Let us give an example. Consider the formula
$$
\varphi = [(x_1 = T) \lor (x_2 = T) \lor (x_3 = T)] \land [(x_2 = F) \lor (x_4=F) \lor (x_1 = F)].
$$
The strings are
- $S_1 = x_{1,1}^T x_{2,1}^T x_{3,1}^T x_{2,2}^F x_{4,2}^F x_{1,2}^F$.
- $S_2 = x_{2,1}^T x_{3,1}^T x_{1,1}^T x_{4,2}^F x_{1,2}^F x_{2,2}^F$.
- $S_3 = x_{3,1}^T x_{1,1}^T x_{2,1}^T x_{1,2}^F x_{2,2}^F x_{4,2}^F$.
- $TF_1 = x_{1,1}^T x_{2,1}^T x_{3,1}^T x_{2,2}^F x_{4,2}^F x_{2,1}^T x_{3,1}^T x_{2,2}^F x_{4,2}^F x_{1,2}^F$.

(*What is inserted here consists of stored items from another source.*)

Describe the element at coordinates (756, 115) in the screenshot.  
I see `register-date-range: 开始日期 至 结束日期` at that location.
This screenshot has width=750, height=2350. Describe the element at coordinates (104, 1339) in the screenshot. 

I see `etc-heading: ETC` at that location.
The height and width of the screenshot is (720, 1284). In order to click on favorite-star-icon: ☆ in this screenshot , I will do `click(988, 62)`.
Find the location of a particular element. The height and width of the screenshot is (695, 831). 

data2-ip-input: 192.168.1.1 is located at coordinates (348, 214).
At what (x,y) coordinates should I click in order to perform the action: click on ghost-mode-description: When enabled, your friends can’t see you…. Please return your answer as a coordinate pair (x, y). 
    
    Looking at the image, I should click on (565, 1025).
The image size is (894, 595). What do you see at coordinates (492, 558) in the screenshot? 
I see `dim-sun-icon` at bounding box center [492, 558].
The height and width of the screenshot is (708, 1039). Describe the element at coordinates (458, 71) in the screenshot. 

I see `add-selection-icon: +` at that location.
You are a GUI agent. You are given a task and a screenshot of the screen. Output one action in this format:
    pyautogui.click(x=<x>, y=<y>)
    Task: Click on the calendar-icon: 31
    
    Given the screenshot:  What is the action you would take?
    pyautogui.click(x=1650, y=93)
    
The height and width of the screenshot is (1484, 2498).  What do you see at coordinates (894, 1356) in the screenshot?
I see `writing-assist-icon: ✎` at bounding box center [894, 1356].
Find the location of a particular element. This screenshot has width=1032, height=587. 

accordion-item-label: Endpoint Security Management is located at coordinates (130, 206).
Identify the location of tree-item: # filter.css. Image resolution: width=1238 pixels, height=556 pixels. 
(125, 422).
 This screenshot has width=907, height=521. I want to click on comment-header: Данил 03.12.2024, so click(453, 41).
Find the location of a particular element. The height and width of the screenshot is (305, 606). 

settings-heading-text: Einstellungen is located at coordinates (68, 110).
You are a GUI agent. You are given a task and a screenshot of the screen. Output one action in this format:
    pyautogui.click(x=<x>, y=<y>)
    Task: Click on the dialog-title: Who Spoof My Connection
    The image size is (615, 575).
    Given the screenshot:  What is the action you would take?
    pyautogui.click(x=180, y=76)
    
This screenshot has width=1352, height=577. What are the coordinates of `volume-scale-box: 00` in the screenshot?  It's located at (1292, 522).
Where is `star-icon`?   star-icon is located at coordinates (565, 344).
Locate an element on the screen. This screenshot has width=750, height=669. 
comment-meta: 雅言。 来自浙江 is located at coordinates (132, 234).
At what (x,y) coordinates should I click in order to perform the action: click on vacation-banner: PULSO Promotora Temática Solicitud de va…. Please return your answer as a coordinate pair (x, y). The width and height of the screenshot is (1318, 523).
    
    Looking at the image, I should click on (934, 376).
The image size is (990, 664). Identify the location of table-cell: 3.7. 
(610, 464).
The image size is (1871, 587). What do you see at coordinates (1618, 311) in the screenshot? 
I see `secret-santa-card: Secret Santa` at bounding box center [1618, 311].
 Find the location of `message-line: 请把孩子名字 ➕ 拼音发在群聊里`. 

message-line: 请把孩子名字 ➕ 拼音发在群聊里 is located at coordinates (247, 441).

- $FT_1 = x_{2,1}^T x_{3,1}^T x_{2,2}^F x_{4,2}^F x_{1,2}^F x_{1,1}^T x_{2,1}^T x_{3,1}^T x_{2,2}^F x_{4,2}^F$.
- $TF_2 = x_{1,1}^T x_{2,1}^T x_{3,1}^T x_{4,2}^F x_{1,2}^F x_{1,1}^T x_{3,1}^T x_{2,2}^F x_{4,2}^F x_{1,2}^F$.
- $FT_2 = x_{1,1}^T x_{3,1}^T x_{2,2}^F x_{4,2}^F x_{1,2}^F x_{1,1}^T x_{2,1}^T x_{3,1}^T x_{4,2}^F x_{1,2}^F$.
- $TF_3 = x_{1,1}^T x_{2,1}^T x_{3,1}^T x_{2,2}^F x_{4,2}^F x_{1,2}^F x_{1,1}^T x_{2,1}^T x_{2,2}^F x_{4,2}^F x_{1,2}^F$.
- $FT_3 = x_{1,1}^T x_{2,1}^T x_{2,2}^F x_{4,2}^F x_{1,2}^F x_{1,1}^T x_{2,1}^T x_{3,1}^T x_{2,2}^F x_{4,2}^F x_{1,2}^F$.
- $TF_4 = x_{1,1}^T x_{2,1}^T x_{3,1}^T x_{2,2}^F x_{1,2}^F x_{1,1}^T x_{2,1}^T x_{3,1}^T x_{2,2}^F x_{4,2}^F x_{1,2}^F$.
- $FT_4 = x_{1,1}^T x_{2,1}^T x_{3,1}^T x_{2,2}^F x_{4,2}^F x_{1,2}^F x_{1,1}^T x_{2,1}^T x_{3,1}^T x_{2,2}^F x_{1,2}^F$.
One string $R$ of length $m=2$ which is common to all of these is $x_{1,1}^T x_{2,2}^F$. This corresponds to the (partial) truth assignment $x_1=T,x_2=F$, which satisfies $\varphi$.